Document section:

====

Also known as: PT-141 generic, Vyleesi generic

HormonalFDA APPROVED

Clinical Status

FDA Approved — HSDD in premenopausal women (marketed as Vyleesi).

Overview

Generic name for PT-141. MC4R agonist for sexual desire disorders.

Mechanism of Action

A cyclic heptapeptide melanocortin receptor agonist. Activates MC4R and MC1R in the central nervous system, stimulating sexual arousal pathways independently of peripheral vascular mechanisms.

Research Overview

The Approved Drug Behind PT-141

Bremelanotide is the generic name for the compound most of the peptide community knows as PT-141, and since 2019 it has also been the approved active ingredient in Vyleesi, the first and only FDA-approved on-demand melanocortin therapy for hypoactive sexual desire disorder in premenopausal women. This page focuses on bremelanotide as a regulated drug — its label, its trial program, its pricing and access — rather than on the research-chemical PT-141 product sold by peptide vendors. For the community-use framing and the wider research history of the molecule, see our separate PT-141 page.

====

Data segment:
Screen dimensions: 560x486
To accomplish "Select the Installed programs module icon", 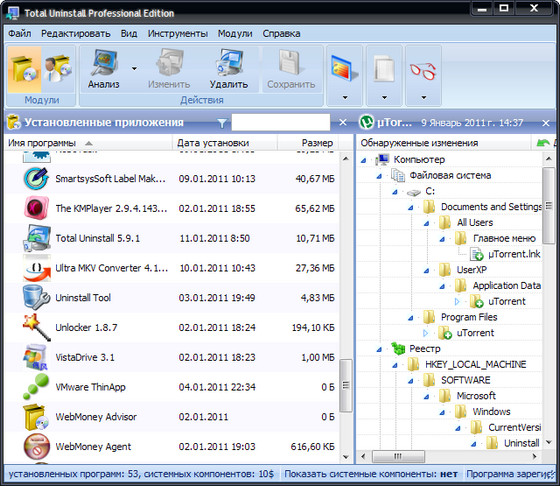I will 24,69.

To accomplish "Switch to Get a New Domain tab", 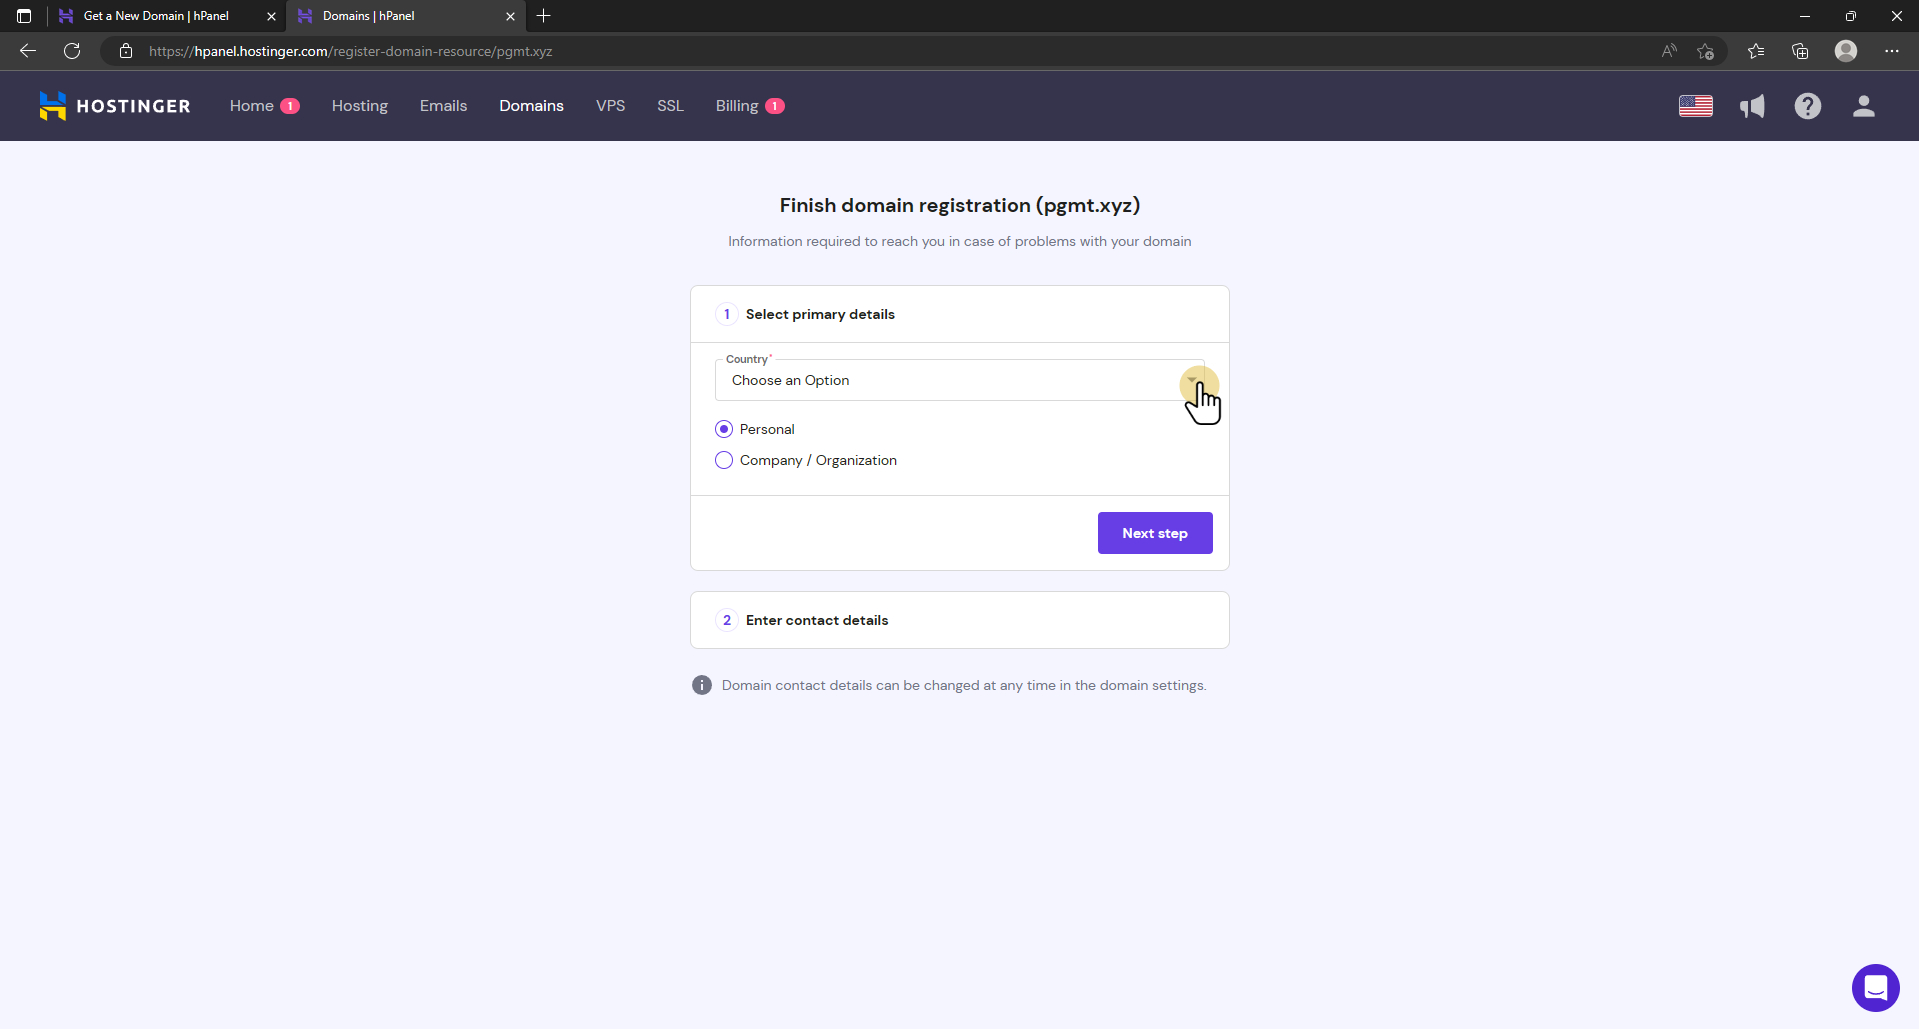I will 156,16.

====

Description of the task:
Reproduce the entire text on bremelanotide without any changes. The data are not needed for what follows.

Output:
Also known as: PT-141 generic, Vyleesi generic

HormonalFDA APPROVED

Clinical Status

FDA Approved — HSDD in premenopausal women (marketed as Vyleesi).

Overview

Generic name for PT-141. MC4R agonist for sexual desire disorders.

Mechanism of Action

A cyclic heptapeptide melanocortin receptor agonist. Activates MC4R and MC1R in the central nervous system, stimulating sexual arousal pathways independently of peripheral vascular mechanisms.

Research Overview

The Approved Drug Behind PT-141

Bremelanotide is the generic name for the compound most of the peptide community knows as PT-141, and since 2019 it has also been the approved active ingredient in Vyleesi, the first and only FDA-approved on-demand melanocortin therapy for hypoactive sexual desire disorder in premenopausal women. This page focuses on bremelanotide as a regulated drug — its label, its trial program, its pricing and access — rather than on the research-chemical PT-141 product sold by peptide vendors. For the community-use framing and the wider research history of the molecule, see our separate PT-141 page.